Sabina Guzzanti, die einigen vielleicht als Autorin des Dokumentarfilms Draquila über das Erdbeben in L’Aquila in Erinnerung ist, zeigt in ihrem Film „La Trattativa“ wie sich Mafiabosse, Minister, Staatspräsidenten, hohe Beamte, Geheimdienstler und Freimaurer wie langjährige, vertraute Geschäftspartner besprechen, um wieder an den Punkt der friedlichen und fruchtbaren Zusammenarbeit zurückzukehren, an dem sie sich befunden haben, als Ende der 1980er Jahre alles aus dem Gefüge geriet: Die Mauer fiel, die etablierten Parteien gingen in Folge des Korruptionsskandals unter, die Urteile des Maxiprozesses wurden nicht wie gewohnt „zurechtgerückt“, sondern in letzter Instanz bestätigt.

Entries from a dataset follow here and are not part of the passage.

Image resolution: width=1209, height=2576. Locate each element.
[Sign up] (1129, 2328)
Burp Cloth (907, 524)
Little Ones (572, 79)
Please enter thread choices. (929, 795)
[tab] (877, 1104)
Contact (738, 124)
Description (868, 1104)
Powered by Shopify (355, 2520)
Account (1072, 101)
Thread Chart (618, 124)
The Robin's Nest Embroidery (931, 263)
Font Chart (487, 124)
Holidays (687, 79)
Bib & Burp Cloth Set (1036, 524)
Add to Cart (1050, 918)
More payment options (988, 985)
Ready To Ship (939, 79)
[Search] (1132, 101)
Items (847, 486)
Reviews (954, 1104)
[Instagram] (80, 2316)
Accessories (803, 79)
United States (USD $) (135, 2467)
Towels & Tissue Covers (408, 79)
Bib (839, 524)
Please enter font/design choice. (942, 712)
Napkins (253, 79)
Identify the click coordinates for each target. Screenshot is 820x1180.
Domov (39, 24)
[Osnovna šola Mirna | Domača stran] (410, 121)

Nach der Premiere in Venedig wurde die Regisseurin Sabina Guzzanti sofort gegeißelt – für den Film und für ihre Aussage, dass auch Matteo Renzi eine der „Früchte“ dieser Verhandlungen zwischen Staat und Mafia sei: Politiker von Forza Italia bis PD tobten. Was aber nichts daran ändert, dass es, gelinde gesagt, etwas bizarr anmutet, wenn Renzi es für opportun hält, mit niemand anderem als mit dem vorbestraften Gewohnheitsverbrecher Silvio Berlusconi an einen Tisch zu setzen, um einen weiteren Pakt zu schließen, den Pakt des Nazareno (so genannt, weil die Unterredung über die Zusammenarbeit zwischen Renzi und B. in der Parteizentrale der PD stattfand).

Die Trattativa, die Verhandlungen zwischen dem italienischen Staat und der Mafia, sind mehr als ein Film: Sie sind Vergangenheit, Gegenwart und – falls nicht endlich etwas passiert – auch die Zukunft Italiens. Besonders gut gefiel mir, wie Sabina Guzzanti am Ende des Films feststellt, was diese Verhandlungen zwischen Staat und Mafia für jeden einzelnen Italiener bedeuten. Denn die Herrschaft einer politischen Klasse, die sich mit der Mafia verbrüdert hat, hat einen moralischen Verfall ohnegleichen zur Folge gehabt: Korruption wurde zum Kavaliersdelikt, die Umwelt bedenkenlos zerstört – und der Opportunismus Intelligenz genannt. Ich möchte diesen Film allen ans Herz legen, die Italien lieben und hoffe, dass er auch irgendwann in Deutschland ins Kino kommt.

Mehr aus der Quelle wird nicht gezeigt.